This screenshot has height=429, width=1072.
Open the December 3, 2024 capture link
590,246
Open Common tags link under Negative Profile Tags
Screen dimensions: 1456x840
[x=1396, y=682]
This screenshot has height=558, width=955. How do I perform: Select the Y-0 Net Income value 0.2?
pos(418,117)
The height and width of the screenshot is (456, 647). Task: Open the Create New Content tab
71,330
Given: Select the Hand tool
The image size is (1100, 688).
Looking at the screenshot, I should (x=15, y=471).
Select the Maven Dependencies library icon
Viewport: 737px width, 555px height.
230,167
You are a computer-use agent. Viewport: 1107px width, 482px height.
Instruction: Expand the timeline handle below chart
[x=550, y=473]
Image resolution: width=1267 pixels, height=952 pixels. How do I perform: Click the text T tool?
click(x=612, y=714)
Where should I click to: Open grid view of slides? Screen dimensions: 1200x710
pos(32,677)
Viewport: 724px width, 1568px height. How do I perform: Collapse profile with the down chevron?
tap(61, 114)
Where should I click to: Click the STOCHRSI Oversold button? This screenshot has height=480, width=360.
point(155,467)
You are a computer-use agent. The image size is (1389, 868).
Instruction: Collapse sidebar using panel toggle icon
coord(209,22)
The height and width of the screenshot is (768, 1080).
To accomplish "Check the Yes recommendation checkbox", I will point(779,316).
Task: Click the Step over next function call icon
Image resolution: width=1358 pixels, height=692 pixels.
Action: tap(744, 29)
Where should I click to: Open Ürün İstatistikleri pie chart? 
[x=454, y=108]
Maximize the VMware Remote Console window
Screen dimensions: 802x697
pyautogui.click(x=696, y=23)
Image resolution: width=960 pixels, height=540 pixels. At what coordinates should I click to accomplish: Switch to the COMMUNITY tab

----------

• _WORK INSTRUCTIONS_
The data above is to be restated line for line, word for word.

• _EXERCISE OUTPUT_
This screenshot has height=429, width=1072.
Open the December 3, 2024 capture link
590,246
Open Common tags link under Negative Profile Tags
Screen dimensions: 1456x840
[x=1396, y=682]
This screenshot has height=558, width=955. How do I perform: Select the Y-0 Net Income value 0.2?
pos(418,117)
The height and width of the screenshot is (456, 647). Task: Open the Create New Content tab
71,330
Given: Select the Hand tool
The image size is (1100, 688).
Looking at the screenshot, I should (x=15, y=471).
Select the Maven Dependencies library icon
Viewport: 737px width, 555px height.
230,167
You are a computer-use agent. Viewport: 1107px width, 482px height.
Instruction: Expand the timeline handle below chart
[x=550, y=473]
Image resolution: width=1267 pixels, height=952 pixels. How do I perform: Click the text T tool?
click(x=612, y=714)
Where should I click to: Open grid view of slides? Screen dimensions: 1200x710
pos(32,677)
Viewport: 724px width, 1568px height. How do I perform: Collapse profile with the down chevron?
tap(61, 114)
Where should I click to: Click the STOCHRSI Oversold button? This screenshot has height=480, width=360.
point(155,467)
You are a computer-use agent. The image size is (1389, 868).
Instruction: Collapse sidebar using panel toggle icon
coord(209,22)
The height and width of the screenshot is (768, 1080).
To accomplish "Check the Yes recommendation checkbox", I will point(779,316).
Task: Click the Step over next function call icon
Image resolution: width=1358 pixels, height=692 pixels.
Action: tap(744, 29)
Where should I click to: Open Ürün İstatistikleri pie chart? 
[x=454, y=108]
Maximize the VMware Remote Console window
Screen dimensions: 802x697
pyautogui.click(x=696, y=23)
Image resolution: width=960 pixels, height=540 pixels. At what coordinates should I click to accomplish: Switch to the COMMUNITY tab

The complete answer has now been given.